24 Aug 2018

Senate Report: Oversight of the Care of Unaccompanied Alien Children (Aug. 15, 2018)

United States Senate, PERMANENT SUBCOMMITTEE ON INVESTIGATIONS, Committee on Homeland Security and Governmental Affairs, Aug. 15, 2018 - "Since 2015, the Permanent Subcommittee on Investigations has conducted extensive oversight of federal government programs designed to care for children who enter the United States without a parent or legal guardian and ensure they are not trafficked or abused. Although the Department of Health and Human Services (“HHS”) and Department of Homeland Security (“DHS”) have taken incremental steps toward improving the care of these children—called unaccompanied alien children (“UACs”) under federal law—they still do not take sufficient responsibility for guarding their safety and ensuring they appear at their immigration court proceedings.

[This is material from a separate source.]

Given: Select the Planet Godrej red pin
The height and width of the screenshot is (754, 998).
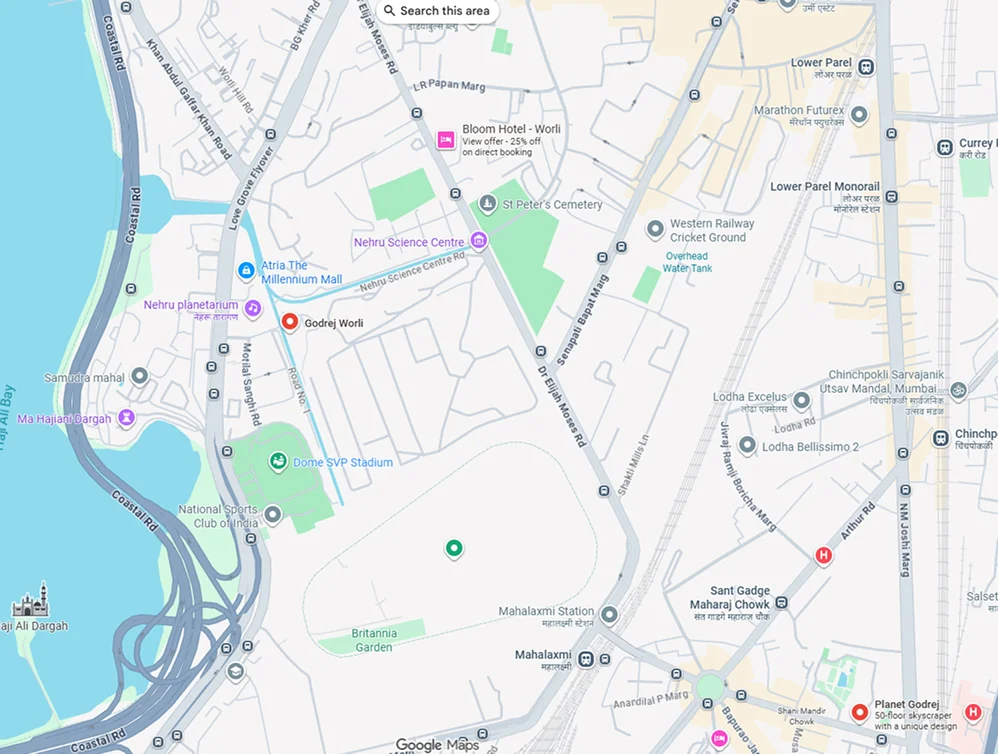Looking at the screenshot, I should pos(860,713).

Most significantly, no agency claims any legal responsibility for the children’s well-being once HHS places them with sponsors—including sponsors who are not their parents or legal guardians—and no agency makes any effort to ensure UACs placed with sponsors appear at their immigration court proceedings. And while DHS and HHS recently completed a Joint Concept of Operations (“JCO”)—some 17 months after it was due—the JCO only addresses current policy and fails to address any of the recommendations for improving the UAC system offered by the Subcommittee or the Government Accountability Office (“GAO”). Thus the JCO is largely a recitation of the status quo, and does little to offer hope that federal agencies are working effectively to improve UAC safety and ensure that the immigration system is functioning properly.

HHS, DHS, and the Department of Justice (“DOJ”) have taken some modest steps in the right direction, but major deficiencies persist that leave the children at significant risk for trafficking and abuse and undermine our immigration system. This report documents the Subcommittee’s findings over the past two and a half years since its initial hearing and report on UACs."